_Work to complete_: From the CEPM capacity planning guide, return the passage verbatim, starting at the words "Users: System designed" and ending after the words "PAP and PDP.".

_Quoted passage_:
◇ ◇ ◇ ◇ ◇ ◇ ◇
CEPM Capacity Planning Guide
Centralized Architecture Deployment

Table Of Contents

Scenario 2: Centralized Architecture Deployment

Shared-PAP and PDP


Scenario 2: Centralized Architecture Deployment


The shared PAP and shared entitlement-repository option discussed in Chapter 1, "Scenario 1: Distributed Architecture Deployment" may be considered a "centralized" deployment that allows multiple applications to share a common administration and entitlement repository infrastructure.

A shared infrastructure that eliminates the need even to host the PDPs in different geographies is also supported with CEPM via the Shared-PAP and PDP model described in this chapter.


Note The sizing estimates for this type of deployment are composed of the following elements:

Users: System designed to support 1,000,000 to 2,000,000 users with 5000 concurrent queries.

Resources: 1000 hierarchical resources each with multiple actions.

Latency required: User-level queries of less than 0.2 second per query response time for role- and rule-based decisions.

Distribution: One central enterprise infrastructure covering all geographies.


Shared-PAP and PDP

With the PAP, entitlement repository, and PDP all located in the same data center, which can be fully replicated for high availability and disaster recovery purposes (see Shared-nothing), the PDP can directly work against the database without requiring messaging from the PAP. The Policy Enforcement Points (PEPs) can be set to automatically failover across two instances of the shared PAP and PDP.
◇ ◇ ◇ ◇ ◇ ◇ ◇
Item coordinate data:
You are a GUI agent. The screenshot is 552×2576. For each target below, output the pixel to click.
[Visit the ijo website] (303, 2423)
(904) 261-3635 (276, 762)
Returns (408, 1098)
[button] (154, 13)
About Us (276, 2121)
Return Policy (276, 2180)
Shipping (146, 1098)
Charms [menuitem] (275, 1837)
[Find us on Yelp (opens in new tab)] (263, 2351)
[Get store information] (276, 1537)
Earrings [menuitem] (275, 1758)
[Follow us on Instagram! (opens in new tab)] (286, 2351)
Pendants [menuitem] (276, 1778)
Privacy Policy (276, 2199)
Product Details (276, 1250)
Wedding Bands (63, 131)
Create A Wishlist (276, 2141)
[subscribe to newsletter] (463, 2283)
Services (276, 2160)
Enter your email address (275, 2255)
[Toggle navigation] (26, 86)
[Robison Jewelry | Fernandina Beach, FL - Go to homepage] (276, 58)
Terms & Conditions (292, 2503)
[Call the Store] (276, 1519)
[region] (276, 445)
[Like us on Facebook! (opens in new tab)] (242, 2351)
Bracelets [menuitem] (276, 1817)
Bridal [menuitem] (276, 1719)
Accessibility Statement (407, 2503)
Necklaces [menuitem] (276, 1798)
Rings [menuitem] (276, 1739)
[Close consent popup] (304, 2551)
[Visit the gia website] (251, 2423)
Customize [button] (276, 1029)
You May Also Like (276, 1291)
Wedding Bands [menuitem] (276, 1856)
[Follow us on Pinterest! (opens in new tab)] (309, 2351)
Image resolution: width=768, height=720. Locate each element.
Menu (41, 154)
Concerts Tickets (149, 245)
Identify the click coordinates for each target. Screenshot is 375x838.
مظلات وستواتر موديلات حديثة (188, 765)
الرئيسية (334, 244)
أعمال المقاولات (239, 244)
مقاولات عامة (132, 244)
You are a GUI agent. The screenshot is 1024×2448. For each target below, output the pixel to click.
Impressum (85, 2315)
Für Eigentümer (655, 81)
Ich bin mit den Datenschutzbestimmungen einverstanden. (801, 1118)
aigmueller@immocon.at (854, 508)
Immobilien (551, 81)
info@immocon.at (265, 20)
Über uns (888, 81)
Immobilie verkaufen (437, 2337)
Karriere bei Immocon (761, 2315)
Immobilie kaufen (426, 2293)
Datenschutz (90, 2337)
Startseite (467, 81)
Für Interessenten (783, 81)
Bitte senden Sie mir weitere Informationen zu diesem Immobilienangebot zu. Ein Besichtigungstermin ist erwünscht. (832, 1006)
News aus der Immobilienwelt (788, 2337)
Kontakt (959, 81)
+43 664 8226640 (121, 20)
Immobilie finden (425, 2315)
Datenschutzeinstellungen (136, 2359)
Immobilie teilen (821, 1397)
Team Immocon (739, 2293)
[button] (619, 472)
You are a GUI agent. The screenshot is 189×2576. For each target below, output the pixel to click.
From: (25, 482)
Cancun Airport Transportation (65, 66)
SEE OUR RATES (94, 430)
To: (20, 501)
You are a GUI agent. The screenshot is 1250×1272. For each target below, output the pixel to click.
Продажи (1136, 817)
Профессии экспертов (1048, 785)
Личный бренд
◇ ◇ ◇ ◇ ◇ ◇ ◇
_Result of the task_:
Users: System designed to support 1,000,000 to 2,000,000 users with 5000 concurrent queries.

Resources: 1000 hierarchical resources each with multiple actions.

Latency required: User-level queries of less than 0.2 second per query response time for role- and rule-based decisions.

Distribution: One central enterprise infrastructure covering all geographies.


Shared-PAP and PDP

With the PAP, entitlement repository, and PDP all located in the same data center, which can be fully replicated for high availability and disaster recovery purposes (see Shared-nothing), the PDP can directly work against the database without requiring messaging from the PAP. The Policy Enforcement Points (PEPs) can be set to automatically failover across two instances of the shared PAP and PDP.